Casi tipici di uso corretto di N2.2
– Regime forfettario: chi fattura in regime forfettario non addebita IVA per legge. Qui N2.2 è la scelta corretta. Indica “operazione non soggetta, altri casi”. Base normativa: Legge 190/2014, commi 54-89, come modificata; indirizzi Agenzia delle Entrate per FatturaPA.
– Regime di vantaggio (ex “minimi”): analogia al forfettario. Anche qui non si addebita IVA. N2.2 è coerente.
– Operazioni fuori campo per mancanza di presupposto oggettivo o soggettivo: ad esempio, somme che non remunerano cessioni di beni o prestazioni di servizi (indennizzi puri, contributi non corrispettivi, alcune cessioni fuori dal perimetro dell’IVA). Riferimenti: articoli 1-5 del DPR 633/1972.
Quando N2.2 è sbagliato (e cosa usare al suo posto)
– Operazioni non territoriali in Italia: se il motivo è la territorialità (articoli da 7 a 7-septies del DPR 633/1972), usa N2.1, non N2.2.
– Operazioni non imponibili: esportazioni, cessioni intracomunitarie, San Marino, dichiarazioni d’intento, ecc. Qui servono i codici N3.x (N3.1, N3.2, N3.3, N3.4, N3.5, N3.6). Base: articoli 8, 8-bis, 9 del DPR 633/1972 e norme collegate.
– Operazioni esenti: prestazioni sanitarie, locazioni esenti, servizi finanziari esenti e simili vanno con N4. Base: articolo 10 del DPR 633/1972.
– Reverse charge: usa i codici N6.x. Base: articolo 17 del DPR 633/1972 e casistiche specifiche.
Fonti normative e quadro di riferimento
– DPR 633/1972: definisce presupposti IVA (articoli 1-5), territorialità (articoli 7-7-septies), non imponibilità (articoli 8, 8-bis, 9) ed esenzioni (articolo 10). Trovi i testi aggiornati sul portale Normattiva.
– Legge 190/2014 (regime forfettario) e successive modifiche e integrazioni, inclusa la Legge 145/2018 e la Legge 197/2022 per soglie e regole di accesso/uscita. Queste norme spiegano perché il forfettario non addebita IVA.
– Specifiche tecniche FatturaPA emanate dall’Agenzia delle Entrate: introducono e aggiornano i codici “natura” (N2.1, N2.2, N3.x, N4, N6.x, N7).

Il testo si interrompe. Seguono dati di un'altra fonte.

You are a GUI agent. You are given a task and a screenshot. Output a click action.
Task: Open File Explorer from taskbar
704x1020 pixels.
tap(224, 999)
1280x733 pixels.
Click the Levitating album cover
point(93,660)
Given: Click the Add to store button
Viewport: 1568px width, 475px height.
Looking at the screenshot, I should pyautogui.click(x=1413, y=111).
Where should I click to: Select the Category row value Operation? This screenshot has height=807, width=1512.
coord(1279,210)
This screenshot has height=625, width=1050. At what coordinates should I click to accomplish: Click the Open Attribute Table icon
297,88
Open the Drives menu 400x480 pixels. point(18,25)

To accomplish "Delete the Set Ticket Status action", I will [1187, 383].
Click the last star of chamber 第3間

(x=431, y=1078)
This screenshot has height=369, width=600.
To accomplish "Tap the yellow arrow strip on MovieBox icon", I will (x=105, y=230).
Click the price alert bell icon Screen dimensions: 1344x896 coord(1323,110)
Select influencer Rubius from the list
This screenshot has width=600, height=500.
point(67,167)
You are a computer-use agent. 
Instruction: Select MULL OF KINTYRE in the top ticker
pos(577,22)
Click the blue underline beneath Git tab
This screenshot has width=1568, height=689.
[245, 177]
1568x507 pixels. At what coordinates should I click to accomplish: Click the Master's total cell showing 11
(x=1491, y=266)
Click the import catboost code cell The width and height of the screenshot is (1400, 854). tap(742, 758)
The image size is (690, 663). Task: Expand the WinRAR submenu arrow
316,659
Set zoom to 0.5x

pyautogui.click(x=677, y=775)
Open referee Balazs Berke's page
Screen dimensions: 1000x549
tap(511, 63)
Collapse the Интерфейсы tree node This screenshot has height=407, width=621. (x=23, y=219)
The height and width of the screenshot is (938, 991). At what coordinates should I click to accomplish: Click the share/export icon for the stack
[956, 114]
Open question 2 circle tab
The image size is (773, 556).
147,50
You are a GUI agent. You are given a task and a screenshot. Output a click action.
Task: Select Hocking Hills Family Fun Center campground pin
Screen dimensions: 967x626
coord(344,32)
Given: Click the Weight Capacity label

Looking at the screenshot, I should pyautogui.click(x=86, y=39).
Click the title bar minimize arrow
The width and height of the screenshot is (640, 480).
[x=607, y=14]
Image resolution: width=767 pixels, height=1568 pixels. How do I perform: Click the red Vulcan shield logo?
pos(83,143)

Consulta i provvedimenti dell’Agenzia delle Entrate per la versione in vigore.
– Imposta di bollo digitale su fatture elettroniche: Decreto MEF 17 giugno 2014 e successivi provvedimenti dell’Agenzia delle Entrate sul calcolo, integrazione e versamento periodico.
Come si inserisce N2.2 nella fattura elettronica
Valori da compilare nel file XML
– Sezione DatiBeniServizi, blocco DettaglioLinee: imposta AliquotaIVA a 0.00 e Natura a N2.2 per ogni riga non soggetta. Se l’intera fattura è non soggetta, tutte le righe avranno N2.2.
– Sezione DatiBeniServizi, blocco DatiRiepilogo: riporta AliquotaIVA 0.00, Natura N2.2 e l’imponibile totale delle righe corrispondenti.
– Sezione DatiBollo: se l’importo documento supera 77,47 euro e l’IVA non è esposta, imposta BolloVirtuale a “SI”. L’imposta è di 2 euro per fattura.
Annotazioni consigliate in Causale/Note
Inserisci una descrizione chiara. Esempi utili:
– “Operazione non soggetta a IVA ai sensi dell’art. 1, commi 54-89, Legge 190/2014 – regime forfettario”.
– “Operazione fuori campo IVA per mancanza di presupposto oggettivo ex artt. 1-3 DPR 633/1972”.
Queste note aiutano il cliente e facilitano i controlli.
Esempi pratici
– Professionista in regime forfettario: emette fattura di 1.000 euro per consulenza. Imposta N2.2, AliquotaIVA 0.00. Se l’importo supera 77,47 euro, applica il bollo da 2 euro con DatiBollo.
– Indennizzo per recesso anticipato senza prestazione: somma fuori campo IVA. Se si emette fattura o nota di addebito, usa N2.2 e valuta il bollo in base all’importo.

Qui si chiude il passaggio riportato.